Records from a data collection
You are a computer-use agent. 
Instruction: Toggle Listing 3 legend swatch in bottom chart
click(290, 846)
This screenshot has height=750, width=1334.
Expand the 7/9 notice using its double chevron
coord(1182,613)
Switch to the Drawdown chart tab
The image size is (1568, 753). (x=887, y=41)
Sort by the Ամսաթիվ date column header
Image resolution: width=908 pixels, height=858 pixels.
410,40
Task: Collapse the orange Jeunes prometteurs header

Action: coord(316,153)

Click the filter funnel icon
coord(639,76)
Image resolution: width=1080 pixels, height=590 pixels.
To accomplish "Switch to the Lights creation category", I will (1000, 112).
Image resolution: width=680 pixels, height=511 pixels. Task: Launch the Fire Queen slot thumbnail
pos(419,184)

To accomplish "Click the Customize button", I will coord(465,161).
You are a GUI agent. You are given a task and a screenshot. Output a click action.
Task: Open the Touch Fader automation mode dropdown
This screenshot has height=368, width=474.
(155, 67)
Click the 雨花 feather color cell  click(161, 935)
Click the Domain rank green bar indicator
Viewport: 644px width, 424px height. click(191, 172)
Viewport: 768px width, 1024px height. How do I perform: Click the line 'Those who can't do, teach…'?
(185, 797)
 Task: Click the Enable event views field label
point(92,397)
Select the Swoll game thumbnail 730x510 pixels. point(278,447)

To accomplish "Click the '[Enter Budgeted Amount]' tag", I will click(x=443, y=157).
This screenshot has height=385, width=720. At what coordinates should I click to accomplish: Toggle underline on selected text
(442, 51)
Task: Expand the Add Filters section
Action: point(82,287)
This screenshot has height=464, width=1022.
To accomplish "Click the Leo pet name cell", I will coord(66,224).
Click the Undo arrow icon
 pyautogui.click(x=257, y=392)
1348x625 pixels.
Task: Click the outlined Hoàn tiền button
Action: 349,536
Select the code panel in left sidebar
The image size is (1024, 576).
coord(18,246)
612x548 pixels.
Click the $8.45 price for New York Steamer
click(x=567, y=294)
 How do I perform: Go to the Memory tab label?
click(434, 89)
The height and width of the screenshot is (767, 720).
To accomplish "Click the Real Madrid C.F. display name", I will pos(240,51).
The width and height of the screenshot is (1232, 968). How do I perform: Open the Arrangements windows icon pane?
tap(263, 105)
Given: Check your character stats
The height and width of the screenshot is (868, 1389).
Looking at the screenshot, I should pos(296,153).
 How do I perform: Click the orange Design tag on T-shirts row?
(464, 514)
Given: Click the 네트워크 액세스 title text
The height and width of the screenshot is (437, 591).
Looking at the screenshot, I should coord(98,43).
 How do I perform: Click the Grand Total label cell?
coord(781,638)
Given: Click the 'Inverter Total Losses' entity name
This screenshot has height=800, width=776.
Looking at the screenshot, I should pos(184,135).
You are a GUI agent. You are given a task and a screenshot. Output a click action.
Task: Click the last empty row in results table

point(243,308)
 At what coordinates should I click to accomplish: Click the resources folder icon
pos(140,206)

> **Exercise requirements**: Provide an exact reproduction of all the entries shown above.

> **Answer to this problem**:
You are a computer-use agent. 
Instruction: Toggle Listing 3 legend swatch in bottom chart
click(290, 846)
This screenshot has height=750, width=1334.
Expand the 7/9 notice using its double chevron
coord(1182,613)
Switch to the Drawdown chart tab
The image size is (1568, 753). (x=887, y=41)
Sort by the Ամսաթիվ date column header
Image resolution: width=908 pixels, height=858 pixels.
410,40
Task: Collapse the orange Jeunes prometteurs header

Action: coord(316,153)

Click the filter funnel icon
coord(639,76)
Image resolution: width=1080 pixels, height=590 pixels.
To accomplish "Switch to the Lights creation category", I will (1000, 112).
Image resolution: width=680 pixels, height=511 pixels. Task: Launch the Fire Queen slot thumbnail
pos(419,184)

To accomplish "Click the Customize button", I will coord(465,161).
You are a GUI agent. You are given a task and a screenshot. Output a click action.
Task: Open the Touch Fader automation mode dropdown
This screenshot has height=368, width=474.
(155, 67)
Click the 雨花 feather color cell  click(161, 935)
Click the Domain rank green bar indicator
Viewport: 644px width, 424px height. click(191, 172)
Viewport: 768px width, 1024px height. How do I perform: Click the line 'Those who can't do, teach…'?
(185, 797)
 Task: Click the Enable event views field label
point(92,397)
Select the Swoll game thumbnail 730x510 pixels. point(278,447)

To accomplish "Click the '[Enter Budgeted Amount]' tag", I will click(x=443, y=157).
This screenshot has height=385, width=720. At what coordinates should I click to accomplish: Toggle underline on selected text
(442, 51)
Task: Expand the Add Filters section
Action: point(82,287)
This screenshot has height=464, width=1022.
To accomplish "Click the Leo pet name cell", I will coord(66,224).
Click the Undo arrow icon
 pyautogui.click(x=257, y=392)
1348x625 pixels.
Task: Click the outlined Hoàn tiền button
Action: 349,536
Select the code panel in left sidebar
The image size is (1024, 576).
coord(18,246)
612x548 pixels.
Click the $8.45 price for New York Steamer
click(x=567, y=294)
 How do I perform: Go to the Memory tab label?
click(434, 89)
The height and width of the screenshot is (767, 720).
To accomplish "Click the Real Madrid C.F. display name", I will pos(240,51).
The width and height of the screenshot is (1232, 968). How do I perform: Open the Arrangements windows icon pane?
tap(263, 105)
Given: Check your character stats
The height and width of the screenshot is (868, 1389).
Looking at the screenshot, I should pos(296,153).
 How do I perform: Click the orange Design tag on T-shirts row?
(464, 514)
Given: Click the 네트워크 액세스 title text
The height and width of the screenshot is (437, 591).
Looking at the screenshot, I should coord(98,43).
 How do I perform: Click the Grand Total label cell?
coord(781,638)
Given: Click the 'Inverter Total Losses' entity name
This screenshot has height=800, width=776.
Looking at the screenshot, I should pos(184,135).
You are a GUI agent. You are given a task and a screenshot. Output a click action.
Task: Click the last empty row in results table

point(243,308)
 At what coordinates should I click to accomplish: Click the resources folder icon
pos(140,206)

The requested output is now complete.